C++ - Split string by regex
#include <regex>
std::regex rgx("\\s+");
std::sregex_token_iterator iter(string_to_split.begin(),
string_to_split.end(),
rgx,
-1);
std::sregex_token_iterator end;
for ( ; iter != end; ++iter)
std::cout << *iter << '\n';
The -1
is the key here: when the iterator is constructed the iterator points at the text that precedes the match and after each increment the iterator points at the text that followed the previous match.
If you don't have C++11, the same thing should work with TR1 or (possibly with slight modification) with Boost.
To expand on the answer by @Pete Becker I provide an example of resplit function that can be used to split text using regexp:
#include <regex>
std::vector<std::string> resplit(const std::string &s, const std::regex &sep_regex = std::regex{"\\s+"}) {
std::sregex_token_iterator iter(s.begin(), s.end(), sep_regex, -1);
std::sregex_token_iterator end;
return {iter, end};
}
This works as follows:
string s1 = "first second third ";
vector<string> v22 = resplit(s1);
for (const auto & e: v22) {
cout <<"Token:" << e << endl;
}
//Token:first
//Token:second
//Token:third
string s222 = "first|second:third,forth";
vector<string> v222 = resplit(s222, "[|:,]");
for (const auto & e: v222) {
cout <<"Token:" << e << endl;
}
//Token:first
//Token:second
//Token:third
//Token:forth
You don't need to use regular expressions if you just want to split a string by multiple spaces.

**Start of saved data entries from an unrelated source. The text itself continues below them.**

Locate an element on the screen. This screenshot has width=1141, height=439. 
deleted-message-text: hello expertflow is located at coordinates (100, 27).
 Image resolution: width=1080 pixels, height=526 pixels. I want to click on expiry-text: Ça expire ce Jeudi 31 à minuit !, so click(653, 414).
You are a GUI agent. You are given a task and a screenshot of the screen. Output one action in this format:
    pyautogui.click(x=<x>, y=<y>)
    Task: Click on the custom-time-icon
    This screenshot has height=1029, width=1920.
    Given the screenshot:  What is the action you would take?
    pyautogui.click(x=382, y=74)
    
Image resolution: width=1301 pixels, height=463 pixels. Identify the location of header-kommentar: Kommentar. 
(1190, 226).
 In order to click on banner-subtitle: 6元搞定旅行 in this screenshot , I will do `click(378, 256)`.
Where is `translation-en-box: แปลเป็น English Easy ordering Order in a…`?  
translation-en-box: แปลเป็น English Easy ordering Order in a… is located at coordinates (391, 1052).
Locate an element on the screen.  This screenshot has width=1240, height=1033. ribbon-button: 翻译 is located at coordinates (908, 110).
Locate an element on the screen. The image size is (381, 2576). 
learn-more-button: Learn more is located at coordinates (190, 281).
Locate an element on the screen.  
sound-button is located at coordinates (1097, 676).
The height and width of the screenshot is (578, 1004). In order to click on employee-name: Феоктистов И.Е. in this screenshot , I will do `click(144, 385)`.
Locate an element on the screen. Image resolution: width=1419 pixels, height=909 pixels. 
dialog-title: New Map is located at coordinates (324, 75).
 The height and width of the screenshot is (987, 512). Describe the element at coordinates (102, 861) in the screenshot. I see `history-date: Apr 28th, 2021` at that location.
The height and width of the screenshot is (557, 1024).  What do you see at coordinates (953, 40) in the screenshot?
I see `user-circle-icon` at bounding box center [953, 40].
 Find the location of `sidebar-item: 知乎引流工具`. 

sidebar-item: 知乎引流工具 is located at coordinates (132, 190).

Writing your own regex library is overkill for something that simple.
The answer you linked to in your comments, Split a string in C++?, can easily be changed so that it doesn't include any empty elements if there are multiple spaces.
std::vector<std::string> &split(const std::string &s, char delim,std::vector<std::string> &elems) {
std::stringstream ss(s);
std::string item;
while (std::getline(ss, item, delim)) {
if (item.length() > 0) {
elems.push_back(item);
}
}
return elems;
}
std::vector<std::string> split(const std::string &s, char delim) {
std::vector<std::string> elems;
split(s, delim, elems);
return elems;
}
By checking that item.length() > 0
before pushing item
on to the elems
vector you will no longer get extra elements if your input contains multiple delimiters (spaces in your case)